Rightly, we address our case to the working class of the world, rather than any particular interest group or the left wing’s supposed “advanced sections”. But that surely doesn’t mean that we cannot tailor our propaganda to focus on those workers who are probably at least a little bit more sympathetic to our arguments. Wasn’t the maxim “if you aren’t for us, you’re against us . . .” one of Stalin’s favourites?
Some members conveniently lay the blame for our lack of growth last century with the working class: if we are not able to engage and encourage those who are close to our ideas, then failure to grow in the coming century will lie squarely with the Socialist Party.
BRIAN GARDNER, Edinburgh (by e-mail)
Bunker mentality? (2)
Re. Andrew Northall’s letter (Socialist Standard, January). As an active and campaigning revolutionary socialist, I for one welcome the advances in consciousness which we see affecting widening layers of workers in the post-Seattle climate. It inevitable that many of these will be affected by anarchist, syndicalist, single-issue campaigns and many other ideas, and the responsibility of socialists is to engage with these workers in a battle of ideas, and build activity in areas of agreement.

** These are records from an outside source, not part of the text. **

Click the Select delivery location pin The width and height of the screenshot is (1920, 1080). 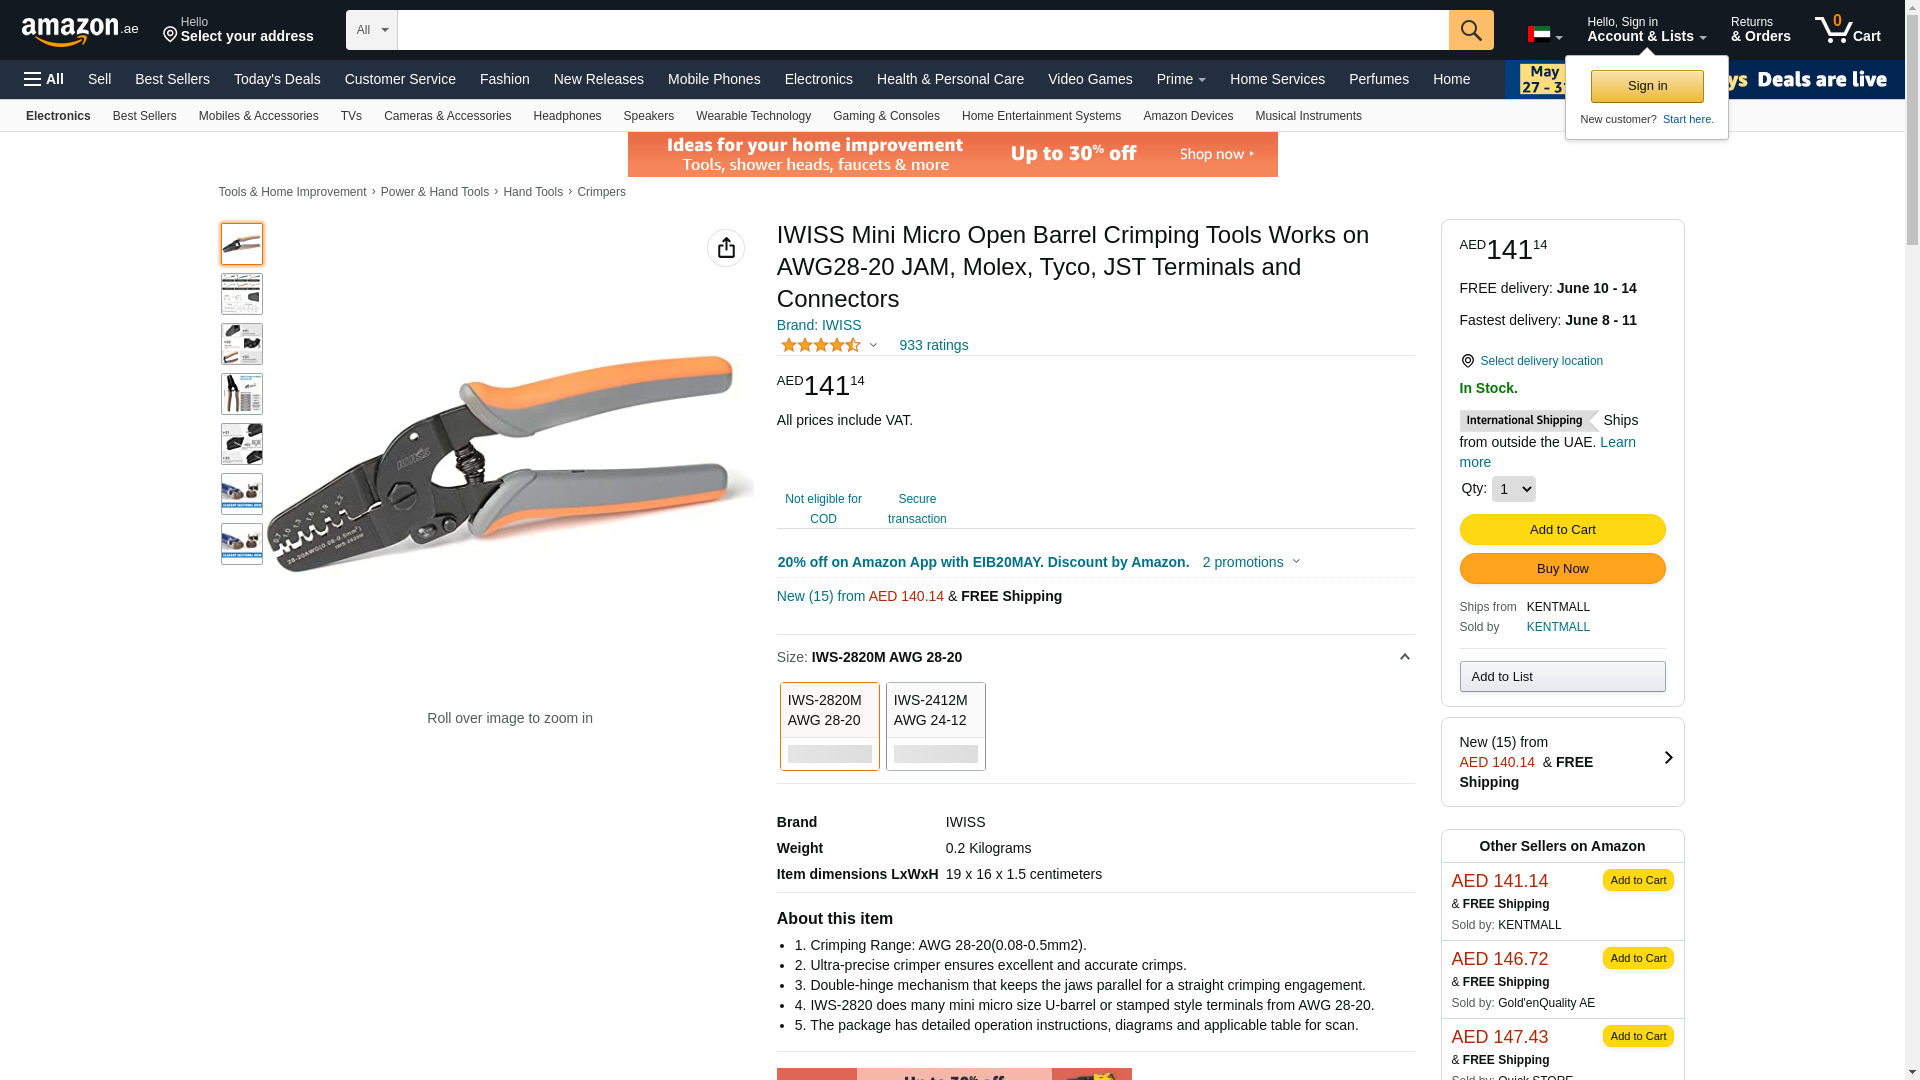[1467, 361]
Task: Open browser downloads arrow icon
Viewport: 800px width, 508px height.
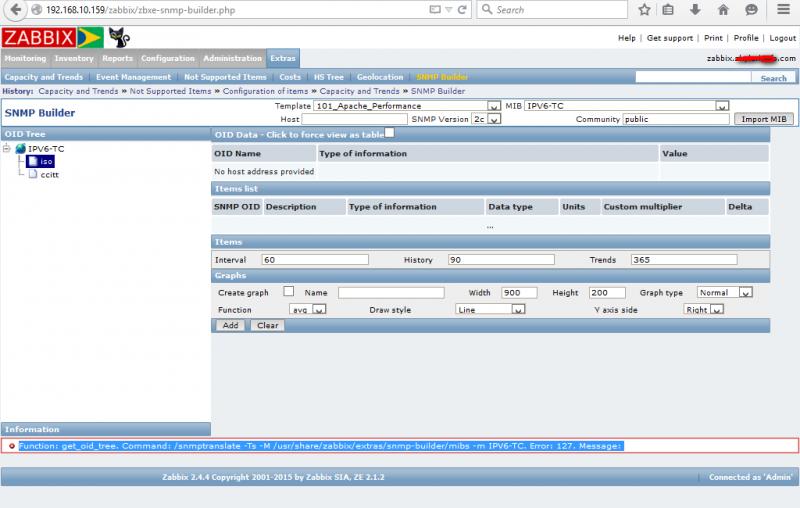Action: 695,10
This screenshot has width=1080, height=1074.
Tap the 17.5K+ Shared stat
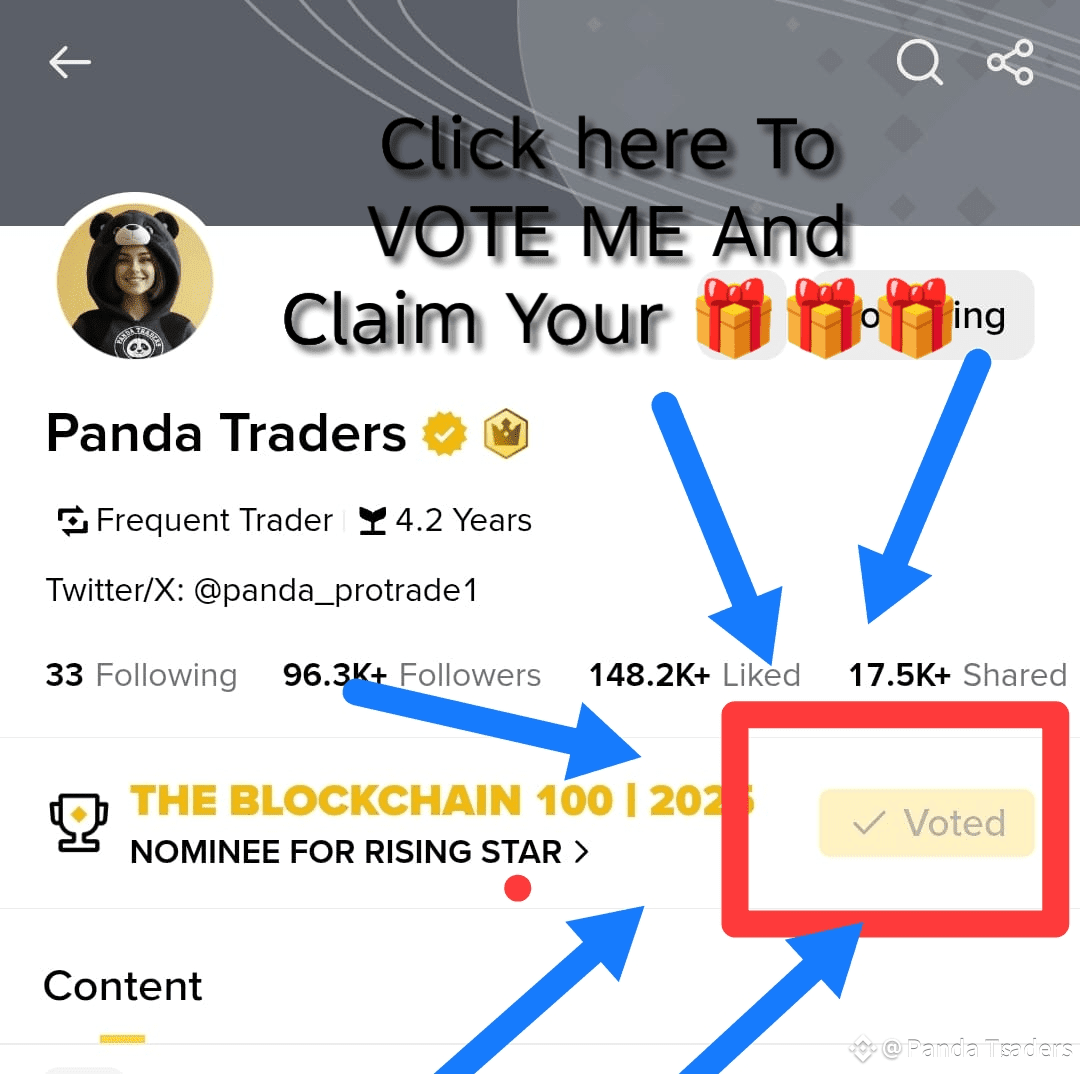957,675
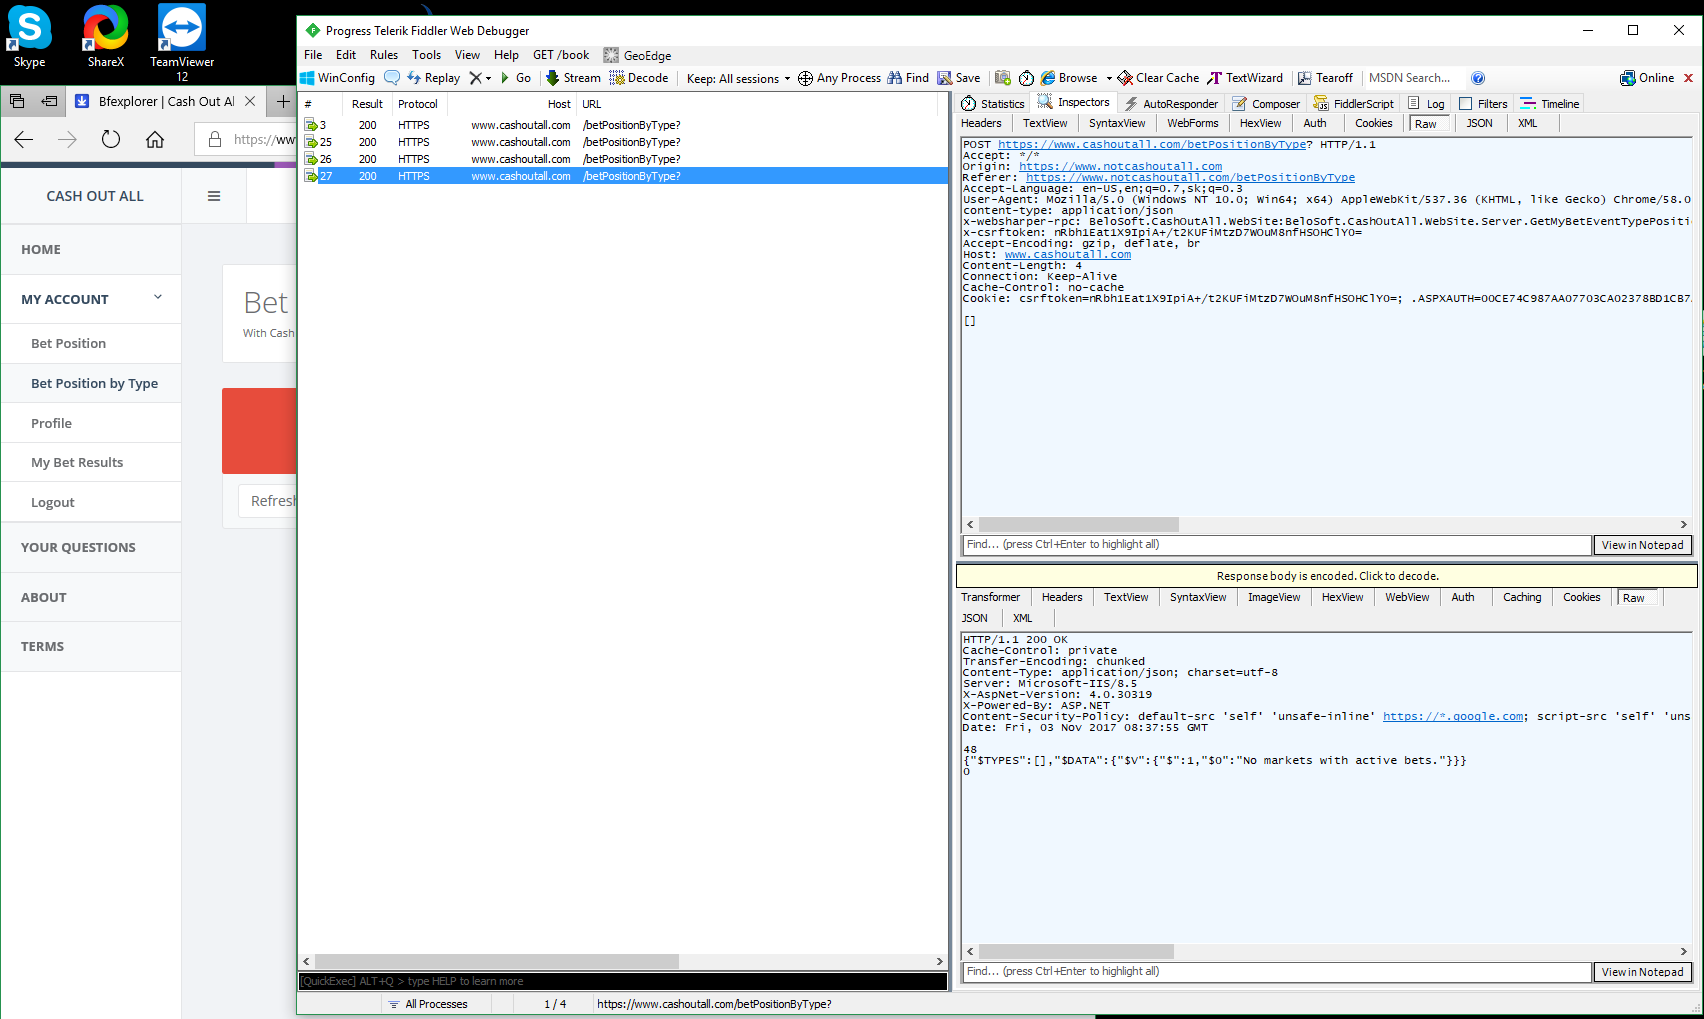
Task: Open the TextWizard tool
Action: [1244, 78]
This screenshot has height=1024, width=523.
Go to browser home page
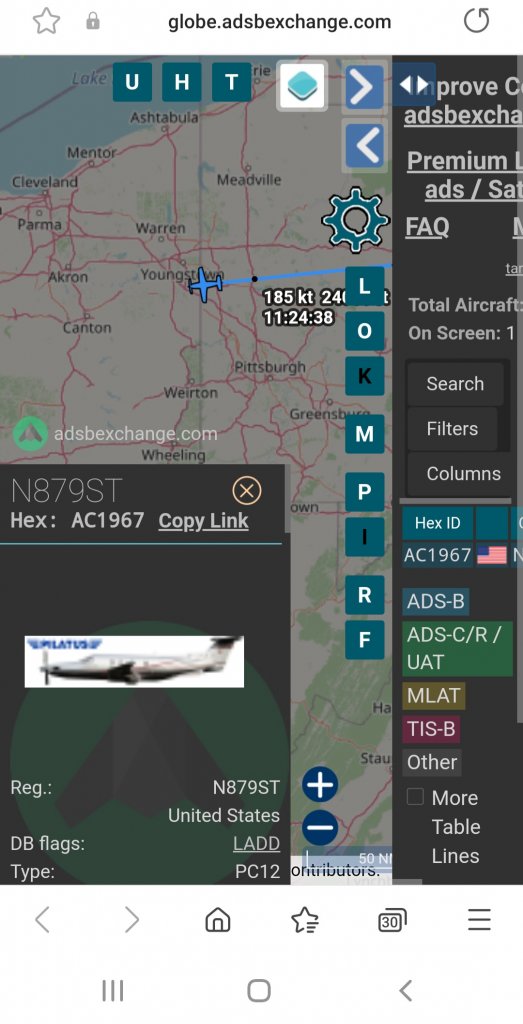(x=218, y=920)
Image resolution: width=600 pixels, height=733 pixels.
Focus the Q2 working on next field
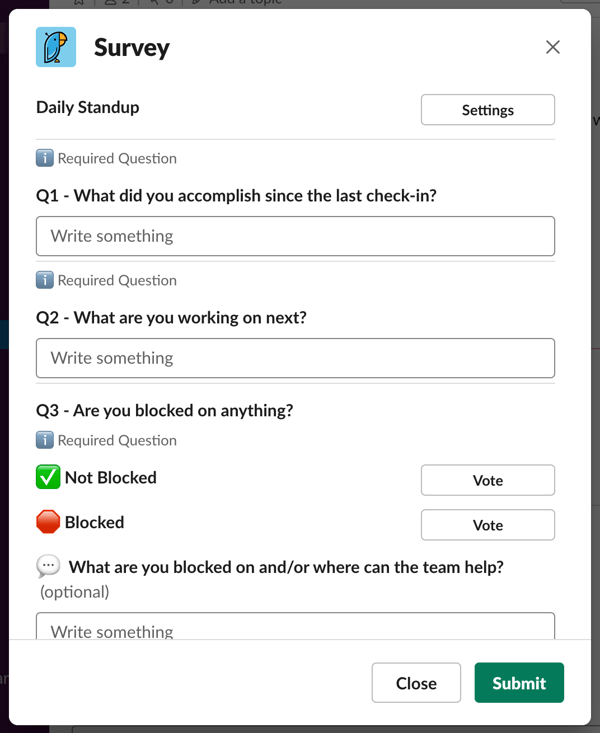[x=296, y=358]
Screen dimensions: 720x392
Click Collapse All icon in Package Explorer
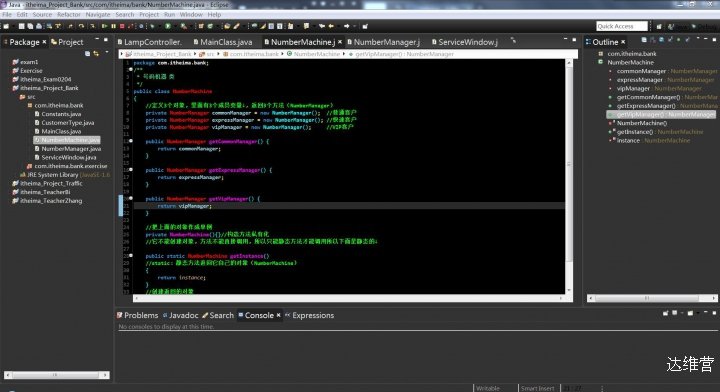point(87,54)
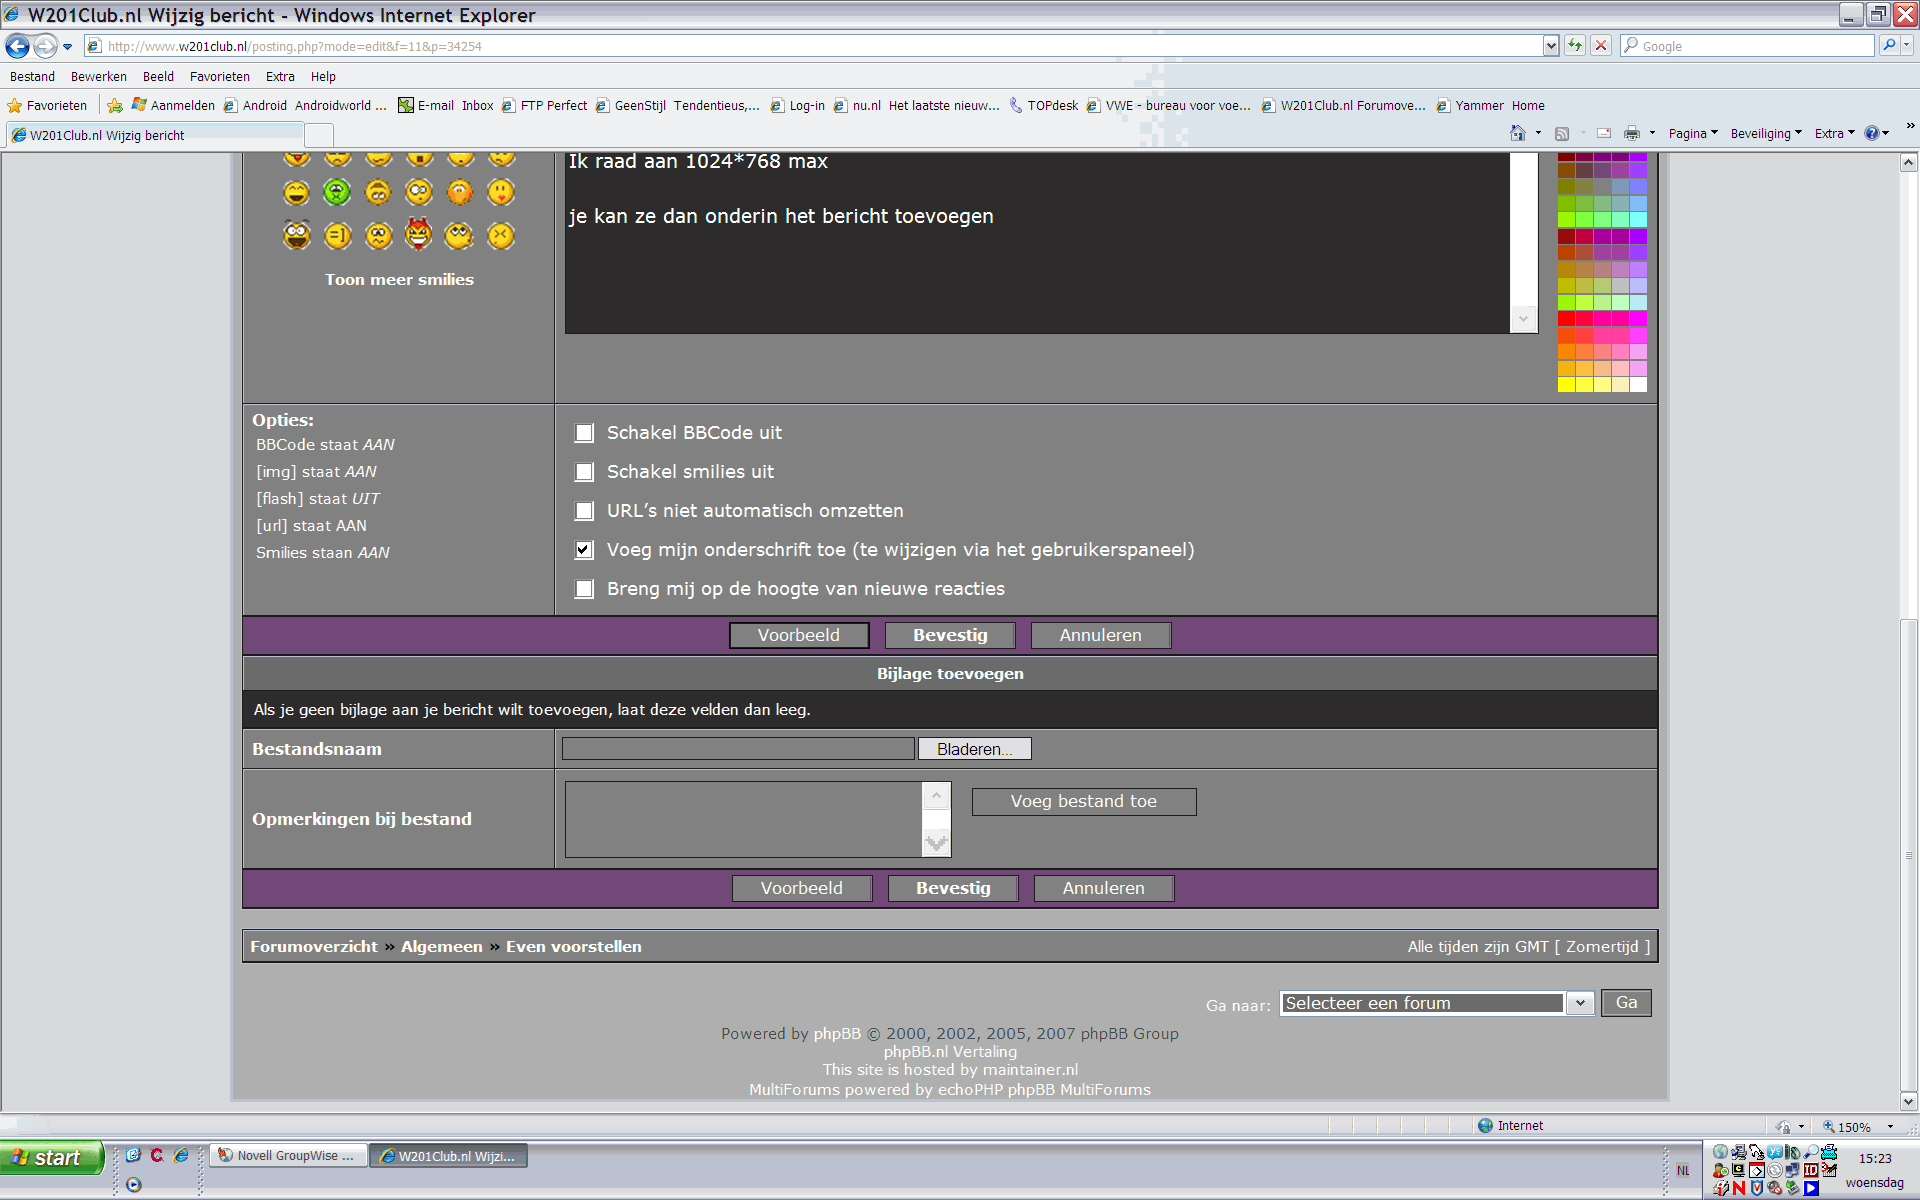Click the upper Bevestig button
1920x1200 pixels.
950,635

Central to this is the concept of the united front, of agreeing common issues on which to act, while preserving the independence of thought and criticism needed to ensure that while action takes place, debate and argument accompanies it. Does the Socialist Party of Great Britain agree the need to undertake joint activity, or does the idea of hostility to all other parties and strands of thought take precedence?
If the answer is the former, the entry of the SPGB to the many public campaigns should be welcomed, although sharp arguments in both directions may lie ahead. If the answer is the latter, when the SPGB faces a long period of self-contemplation, unable to interact with wider layers of disaffected workers for fear of losing its political virginity.
MIKE GREENHALF (by e-mail)
Reply: No, to be quite frank, we are not in favour of the concept of the united front and reject the need for Socialists to undertake joint activity for anything less than socialism itself. What we welcomed about recent developments was the emergence of the view that “the global capitalists system, based on the exploitation of people and the planet for the profit of a few, is at the very root of our social and ecological troubles” amongst those who have been involved in dead-end, reformist single-issue campaigns. We fully accept that it is the responsibility of Socialists to engage with these workers in a battle of ideas, by talking to, leafleting and debating with them, so as to encourage them to take the next step: if capitalism is the root cause of social and ecological troubles, then the intelligent course of action is to concentrate on removing the cause rather than trying to deal with a particular problem as a single issue since as long as the cause remains so, inevitably, will the particular problems.
That people who are concerned about these problems should concentrate their political activity exclusively on working to get rid of the capitalist system and replace it with a frontierless world community based on the common ownership and democratic control of the Earth’s resources is precisely our unique contribution to this debate-Editors.